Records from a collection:

####################

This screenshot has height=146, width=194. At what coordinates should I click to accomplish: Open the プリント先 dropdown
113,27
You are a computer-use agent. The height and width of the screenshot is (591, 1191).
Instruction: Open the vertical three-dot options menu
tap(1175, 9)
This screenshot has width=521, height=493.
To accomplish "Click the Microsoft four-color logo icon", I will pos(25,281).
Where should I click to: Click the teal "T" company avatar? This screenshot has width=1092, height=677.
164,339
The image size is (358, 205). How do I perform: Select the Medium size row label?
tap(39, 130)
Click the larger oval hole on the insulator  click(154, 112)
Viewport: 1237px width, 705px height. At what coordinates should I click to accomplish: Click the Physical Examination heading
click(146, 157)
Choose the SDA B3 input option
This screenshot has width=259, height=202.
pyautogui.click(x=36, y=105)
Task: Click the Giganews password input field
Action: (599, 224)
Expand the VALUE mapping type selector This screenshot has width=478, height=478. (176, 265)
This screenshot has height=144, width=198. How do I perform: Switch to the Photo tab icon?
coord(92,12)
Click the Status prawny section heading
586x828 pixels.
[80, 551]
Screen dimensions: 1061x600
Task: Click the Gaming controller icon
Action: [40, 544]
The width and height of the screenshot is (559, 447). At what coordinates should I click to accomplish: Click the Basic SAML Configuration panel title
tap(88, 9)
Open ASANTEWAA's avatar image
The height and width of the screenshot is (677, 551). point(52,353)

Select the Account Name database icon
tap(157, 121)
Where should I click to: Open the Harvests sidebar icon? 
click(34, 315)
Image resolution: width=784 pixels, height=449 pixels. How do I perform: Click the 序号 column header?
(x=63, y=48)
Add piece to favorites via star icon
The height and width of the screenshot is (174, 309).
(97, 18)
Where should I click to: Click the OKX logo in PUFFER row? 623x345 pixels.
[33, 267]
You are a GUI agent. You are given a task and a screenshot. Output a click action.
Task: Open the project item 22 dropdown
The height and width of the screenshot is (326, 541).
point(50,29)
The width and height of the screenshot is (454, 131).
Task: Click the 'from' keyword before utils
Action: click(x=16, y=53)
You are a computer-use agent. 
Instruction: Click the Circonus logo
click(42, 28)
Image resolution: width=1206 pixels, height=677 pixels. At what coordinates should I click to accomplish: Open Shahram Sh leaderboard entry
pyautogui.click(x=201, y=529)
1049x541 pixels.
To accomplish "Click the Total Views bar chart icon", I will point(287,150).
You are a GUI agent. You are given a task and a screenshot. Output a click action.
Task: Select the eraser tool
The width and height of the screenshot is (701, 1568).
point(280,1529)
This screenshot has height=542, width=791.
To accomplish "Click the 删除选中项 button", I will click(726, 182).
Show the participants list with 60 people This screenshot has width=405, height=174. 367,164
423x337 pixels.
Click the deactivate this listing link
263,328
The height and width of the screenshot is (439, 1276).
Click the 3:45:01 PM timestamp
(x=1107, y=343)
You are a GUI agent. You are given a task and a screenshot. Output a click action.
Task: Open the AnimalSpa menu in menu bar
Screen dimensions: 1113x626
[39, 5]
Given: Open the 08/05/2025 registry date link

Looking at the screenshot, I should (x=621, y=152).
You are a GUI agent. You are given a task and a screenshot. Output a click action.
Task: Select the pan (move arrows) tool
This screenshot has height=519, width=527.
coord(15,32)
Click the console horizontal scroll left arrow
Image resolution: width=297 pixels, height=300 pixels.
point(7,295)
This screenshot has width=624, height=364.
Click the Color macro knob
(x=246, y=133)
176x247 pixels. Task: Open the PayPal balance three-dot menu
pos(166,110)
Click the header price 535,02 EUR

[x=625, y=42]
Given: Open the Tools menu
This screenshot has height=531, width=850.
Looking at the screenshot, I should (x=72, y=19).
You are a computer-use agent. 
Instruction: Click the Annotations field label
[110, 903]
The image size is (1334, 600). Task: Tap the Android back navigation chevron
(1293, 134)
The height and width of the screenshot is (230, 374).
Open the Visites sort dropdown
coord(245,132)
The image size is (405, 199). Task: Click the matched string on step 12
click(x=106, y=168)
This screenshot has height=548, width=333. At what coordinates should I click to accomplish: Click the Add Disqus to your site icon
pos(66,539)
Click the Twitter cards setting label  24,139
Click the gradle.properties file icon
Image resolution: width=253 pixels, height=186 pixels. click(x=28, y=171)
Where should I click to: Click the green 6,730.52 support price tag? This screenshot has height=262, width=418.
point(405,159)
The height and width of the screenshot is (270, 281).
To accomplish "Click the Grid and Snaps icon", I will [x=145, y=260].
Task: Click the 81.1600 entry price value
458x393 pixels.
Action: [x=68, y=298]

####################

■ **How to complete this task**:
A faithful, word-for-word copy of the data is the expected answer.

■ **Response area**:
This screenshot has height=146, width=194. At what coordinates should I click to accomplish: Open the プリント先 dropdown
113,27
You are a computer-use agent. The height and width of the screenshot is (591, 1191).
Instruction: Open the vertical three-dot options menu
tap(1175, 9)
This screenshot has width=521, height=493.
To accomplish "Click the Microsoft four-color logo icon", I will pos(25,281).
Where should I click to: Click the teal "T" company avatar? This screenshot has width=1092, height=677.
164,339
The image size is (358, 205). How do I perform: Select the Medium size row label?
tap(39, 130)
Click the larger oval hole on the insulator  click(154, 112)
Viewport: 1237px width, 705px height. At what coordinates should I click to accomplish: Click the Physical Examination heading
click(146, 157)
Choose the SDA B3 input option
This screenshot has width=259, height=202.
pyautogui.click(x=36, y=105)
Task: Click the Giganews password input field
Action: (599, 224)
Expand the VALUE mapping type selector This screenshot has width=478, height=478. (176, 265)
This screenshot has height=144, width=198. How do I perform: Switch to the Photo tab icon?
coord(92,12)
Click the Status prawny section heading
586x828 pixels.
[80, 551]
Screen dimensions: 1061x600
Task: Click the Gaming controller icon
Action: [40, 544]
The width and height of the screenshot is (559, 447). At what coordinates should I click to accomplish: Click the Basic SAML Configuration panel title
tap(88, 9)
Open ASANTEWAA's avatar image
The height and width of the screenshot is (677, 551). point(52,353)

Select the Account Name database icon
tap(157, 121)
Where should I click to: Open the Harvests sidebar icon? 
click(34, 315)
Image resolution: width=784 pixels, height=449 pixels. How do I perform: Click the 序号 column header?
(x=63, y=48)
Add piece to favorites via star icon
The height and width of the screenshot is (174, 309).
(97, 18)
Where should I click to: Click the OKX logo in PUFFER row? 623x345 pixels.
[33, 267]
You are a GUI agent. You are given a task and a screenshot. Output a click action.
Task: Open the project item 22 dropdown
The height and width of the screenshot is (326, 541).
point(50,29)
The width and height of the screenshot is (454, 131).
Task: Click the 'from' keyword before utils
Action: click(x=16, y=53)
You are a computer-use agent. 
Instruction: Click the Circonus logo
click(42, 28)
Image resolution: width=1206 pixels, height=677 pixels. At what coordinates should I click to accomplish: Open Shahram Sh leaderboard entry
pyautogui.click(x=201, y=529)
1049x541 pixels.
To accomplish "Click the Total Views bar chart icon", I will point(287,150).
You are a GUI agent. You are given a task and a screenshot. Output a click action.
Task: Select the eraser tool
The width and height of the screenshot is (701, 1568).
point(280,1529)
This screenshot has height=542, width=791.
To accomplish "Click the 删除选中项 button", I will click(726, 182).
Show the participants list with 60 people This screenshot has width=405, height=174. 367,164
423x337 pixels.
Click the deactivate this listing link
263,328
The height and width of the screenshot is (439, 1276).
Click the 3:45:01 PM timestamp
(x=1107, y=343)
You are a GUI agent. You are given a task and a screenshot. Output a click action.
Task: Open the AnimalSpa menu in menu bar
Screen dimensions: 1113x626
[39, 5]
Given: Open the 08/05/2025 registry date link

Looking at the screenshot, I should (x=621, y=152).
You are a GUI agent. You are given a task and a screenshot. Output a click action.
Task: Select the pan (move arrows) tool
This screenshot has height=519, width=527.
coord(15,32)
Click the console horizontal scroll left arrow
Image resolution: width=297 pixels, height=300 pixels.
point(7,295)
This screenshot has width=624, height=364.
Click the Color macro knob
(x=246, y=133)
176x247 pixels. Task: Open the PayPal balance three-dot menu
pos(166,110)
Click the header price 535,02 EUR

[x=625, y=42]
Given: Open the Tools menu
This screenshot has height=531, width=850.
Looking at the screenshot, I should (x=72, y=19).
You are a computer-use agent. 
Instruction: Click the Annotations field label
[110, 903]
The image size is (1334, 600). Task: Tap the Android back navigation chevron
(1293, 134)
The height and width of the screenshot is (230, 374).
Open the Visites sort dropdown
coord(245,132)
The image size is (405, 199). Task: Click the matched string on step 12
click(x=106, y=168)
This screenshot has height=548, width=333. At what coordinates should I click to accomplish: Click the Add Disqus to your site icon
pos(66,539)
Click the Twitter cards setting label  24,139
Click the gradle.properties file icon
Image resolution: width=253 pixels, height=186 pixels. click(x=28, y=171)
Where should I click to: Click the green 6,730.52 support price tag? This screenshot has height=262, width=418.
point(405,159)
The height and width of the screenshot is (270, 281).
To accomplish "Click the Grid and Snaps icon", I will [x=145, y=260].
Task: Click the 81.1600 entry price value
458x393 pixels.
Action: [x=68, y=298]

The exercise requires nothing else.